应用定点突变与分子模建方法研究蛋白酶抑制剂eglin C突变体对蛋白酶furin和kexin的抑制活力

蛋白质前体加工酶参与许多重要蛋白质闪体的加工成熟过程，哺乳动物来源的furin和酵母中的kexin是该家族的重要成员。首先人工合成了编码枯草杆菌蛋白酶抑制剂eglin C的基因片段，组装后在大肠杆菌中得到表达。以定点突变方法在野生型eglin C抑制活性中心的P1、P2和P4位引入碱性氨基酸残基可以将其改造为很强的furin抑制剂（Ki约10^-9mol/L），和kexin抑制剂（Ki约10^-11mol/L）。同时根据枯草杆菌蛋白酶和eglin C复合物的晶体结构，计算机同源模建了前体加工酶与eglin C突变体结构之间的相互作用，并结合实验数据得到以下结果：（1）P1位引入的碱性残基是该抑制剂活力的前提；（2）P4位碱性残基的引入可以极大地提高抑制剂活力约两个数量级；（3）P2 的碱性残基将有效提高抑制剂的活力。然而同时可以破坏抑制剂本身的稳定性。（4）野生型P3位的疏水性残基参与抑制剂活性环附近疏水核心的构成。

The Inhibitory Activities of Recombinant Eglin C Mutants on Kexin and Furin, Using Site-directed Mutagenesis and Molecular Modeling

Mammalian furin and yeast kexin are members of the proprotein convertase family involved in the proteolytic processing of many important precursor proteins. Here the gene coding for the subtilisin inhibitor eglin C was totally synthesized and expressed in E.coli.
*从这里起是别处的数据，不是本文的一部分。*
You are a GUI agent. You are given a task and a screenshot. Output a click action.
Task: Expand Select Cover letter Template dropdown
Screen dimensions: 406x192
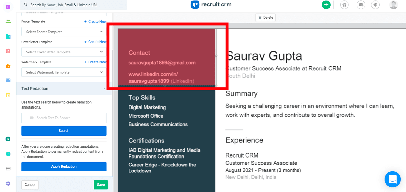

Substitution of residues at each position P 1, P 2 and P 4 of eglin C with a basic residue using protein engineering could make eglin C a very strong inhibitor for furin ( K i around 10 -9 mol/L), and even more strong for kexin ( K i around 10 -11 mol/ L). Results indicated that: (1) A basic residue Lys or Arg at P 1 site is prerequisite for the inhibitor. (2) The second mutation with basic residue at P 4 site drastically increase the inhibitory activity by two orders of magnitude. (3) A basic residue at P 2 site is favorable for the binding to the enzyme, but unfavorable for the stability of the inhibitor, resulting in a temporary inhibition. (4) A hydrophobic residue is preferential at P 3 site. Based on the known crystal structures of subtilisin and eglin C, the interaction between the enzyme and inhibitor was modeled, and their involved residues were predicted which gave a good explanation to the experimental results.